1. Best for controlling the Appetite: When your meal is low on carb, your appetite for food will crash and you’re not as hungry as often and therefore, can easily skip the next meal with even noticing.

2. Reduces Type 2 Diabetes: since the ketogenic diet is devoid of sugars, it helps to lower the HbA1c count and can effectively reverse Type II diabetes.

3. Helps to Lower Blood Pressure: increased blood pressure is known to trigger the risk factor of diseases such as heart problems, kidney failure and stroke. Hence the keto diet which is low-carb food is great for averting such health risks and help prolong your life.

4. Spikes up the HDL Cholesterol level: which is the good cholesterol

5. Mental Agility:  When your body experiences ketosis, your brain uses ketones as a fuel source, it has a consistent fuel source that it can rely on thereby aiding your ability to focus for longer periods of time.  This is contrary to carbs as an energy source since they cause your blood sugar levels to rise and fall, as such, its consistent energy supply to the brain make it hard to focus for long. You can thoroughly grasp the feeling when you start to feast on a keto diet.

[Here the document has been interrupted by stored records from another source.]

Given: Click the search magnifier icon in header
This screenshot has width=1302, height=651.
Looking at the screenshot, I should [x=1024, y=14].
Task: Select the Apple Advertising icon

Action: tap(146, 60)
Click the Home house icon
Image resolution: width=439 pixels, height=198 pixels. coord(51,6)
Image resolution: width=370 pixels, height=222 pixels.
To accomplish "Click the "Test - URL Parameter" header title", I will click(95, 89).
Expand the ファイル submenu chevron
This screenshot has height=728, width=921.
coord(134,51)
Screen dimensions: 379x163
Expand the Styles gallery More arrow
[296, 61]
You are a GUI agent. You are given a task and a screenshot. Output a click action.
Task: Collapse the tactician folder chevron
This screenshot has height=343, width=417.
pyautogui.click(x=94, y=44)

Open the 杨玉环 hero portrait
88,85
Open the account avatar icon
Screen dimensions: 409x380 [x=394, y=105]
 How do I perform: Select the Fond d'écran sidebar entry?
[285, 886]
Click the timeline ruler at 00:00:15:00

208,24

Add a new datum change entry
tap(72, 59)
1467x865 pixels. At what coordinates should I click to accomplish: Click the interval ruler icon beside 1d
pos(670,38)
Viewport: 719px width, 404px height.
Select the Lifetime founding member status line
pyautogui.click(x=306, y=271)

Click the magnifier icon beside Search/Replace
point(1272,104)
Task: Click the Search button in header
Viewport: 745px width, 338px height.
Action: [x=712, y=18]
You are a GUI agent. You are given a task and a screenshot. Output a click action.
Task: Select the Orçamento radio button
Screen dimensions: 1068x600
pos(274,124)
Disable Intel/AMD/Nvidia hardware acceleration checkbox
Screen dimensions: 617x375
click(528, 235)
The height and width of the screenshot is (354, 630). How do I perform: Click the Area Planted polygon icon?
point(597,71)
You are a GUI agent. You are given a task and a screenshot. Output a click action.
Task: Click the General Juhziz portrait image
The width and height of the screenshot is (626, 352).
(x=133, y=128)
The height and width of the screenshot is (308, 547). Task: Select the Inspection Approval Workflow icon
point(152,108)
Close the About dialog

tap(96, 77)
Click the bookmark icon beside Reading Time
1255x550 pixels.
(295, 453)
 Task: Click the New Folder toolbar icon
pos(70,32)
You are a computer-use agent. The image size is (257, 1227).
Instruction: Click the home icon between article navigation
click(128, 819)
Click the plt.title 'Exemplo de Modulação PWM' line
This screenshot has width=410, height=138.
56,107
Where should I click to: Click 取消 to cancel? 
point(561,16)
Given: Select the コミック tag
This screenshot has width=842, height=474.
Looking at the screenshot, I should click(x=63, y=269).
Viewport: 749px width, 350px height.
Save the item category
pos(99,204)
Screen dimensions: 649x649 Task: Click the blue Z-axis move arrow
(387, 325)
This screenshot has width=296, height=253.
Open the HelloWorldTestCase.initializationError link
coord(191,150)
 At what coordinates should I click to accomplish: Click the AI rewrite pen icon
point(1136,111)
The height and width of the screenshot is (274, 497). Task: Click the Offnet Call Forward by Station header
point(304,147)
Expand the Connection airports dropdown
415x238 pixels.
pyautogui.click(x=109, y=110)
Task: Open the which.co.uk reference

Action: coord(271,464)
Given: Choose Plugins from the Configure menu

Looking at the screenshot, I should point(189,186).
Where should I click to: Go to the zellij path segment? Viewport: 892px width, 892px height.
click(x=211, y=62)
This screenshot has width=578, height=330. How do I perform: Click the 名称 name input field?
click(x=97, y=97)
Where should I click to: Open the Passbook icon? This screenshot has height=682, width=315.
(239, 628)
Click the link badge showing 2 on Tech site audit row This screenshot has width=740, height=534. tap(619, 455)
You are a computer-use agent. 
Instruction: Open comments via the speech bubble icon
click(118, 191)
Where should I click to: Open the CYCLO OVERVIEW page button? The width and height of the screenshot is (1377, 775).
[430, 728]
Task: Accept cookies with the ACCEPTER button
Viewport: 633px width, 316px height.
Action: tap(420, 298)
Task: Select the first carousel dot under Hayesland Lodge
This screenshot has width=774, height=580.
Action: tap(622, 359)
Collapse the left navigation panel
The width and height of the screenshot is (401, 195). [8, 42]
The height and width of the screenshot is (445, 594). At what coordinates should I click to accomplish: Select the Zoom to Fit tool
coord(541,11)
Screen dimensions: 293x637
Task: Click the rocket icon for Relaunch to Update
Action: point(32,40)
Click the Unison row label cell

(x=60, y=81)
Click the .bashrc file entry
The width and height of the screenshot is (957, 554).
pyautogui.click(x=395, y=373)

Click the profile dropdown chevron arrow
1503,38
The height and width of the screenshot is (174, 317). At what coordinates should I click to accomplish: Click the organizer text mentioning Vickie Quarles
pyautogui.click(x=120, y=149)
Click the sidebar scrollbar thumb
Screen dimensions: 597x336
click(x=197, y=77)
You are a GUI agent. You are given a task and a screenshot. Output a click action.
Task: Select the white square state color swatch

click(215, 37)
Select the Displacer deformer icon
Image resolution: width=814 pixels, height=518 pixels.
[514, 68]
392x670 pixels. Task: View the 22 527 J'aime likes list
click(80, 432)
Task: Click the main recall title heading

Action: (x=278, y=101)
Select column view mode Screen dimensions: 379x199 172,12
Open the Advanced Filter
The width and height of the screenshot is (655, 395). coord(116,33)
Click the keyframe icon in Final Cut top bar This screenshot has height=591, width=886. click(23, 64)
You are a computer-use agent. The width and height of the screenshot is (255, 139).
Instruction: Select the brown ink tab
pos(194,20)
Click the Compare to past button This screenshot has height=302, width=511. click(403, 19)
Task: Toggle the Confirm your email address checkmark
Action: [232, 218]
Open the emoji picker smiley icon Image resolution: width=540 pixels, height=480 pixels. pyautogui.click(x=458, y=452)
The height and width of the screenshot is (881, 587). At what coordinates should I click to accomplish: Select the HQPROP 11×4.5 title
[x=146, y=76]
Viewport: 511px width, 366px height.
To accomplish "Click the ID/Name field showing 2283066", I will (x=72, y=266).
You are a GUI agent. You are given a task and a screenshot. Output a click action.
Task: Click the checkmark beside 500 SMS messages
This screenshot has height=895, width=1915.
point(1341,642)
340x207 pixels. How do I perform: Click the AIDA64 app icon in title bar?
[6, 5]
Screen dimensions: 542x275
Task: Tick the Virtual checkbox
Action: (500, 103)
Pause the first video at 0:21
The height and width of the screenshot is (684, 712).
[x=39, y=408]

See Also: Vegetarian Diets, Breakfast Ideas and Recipes

Risks of living Keto Diet

As you start living off keto diet your body is bound to react to the sudden change in which you start to experience unpleasant side effects and complications such as gastrointestinal distress, diarrhoea, reduced athletic performance, loss of muscle mass, decreased metabolism, increased risk of diabetes and heart disease, as well as the possibility of regaining the weight. This is why health experts express concern towards people on the keto diet, especially those who go all into it without the guidance of a nutritionist or doctor.

Therefore, the better way to go is to maintain the diet for as long as 30-90 days, preferably, under the supervision of a certified nutritionist. But whichever healthy lifestyle routine you’re into, just eat nutrient-rich diets made of plenty of fruits, veggies, spices, herbs plant-based proteins and fats.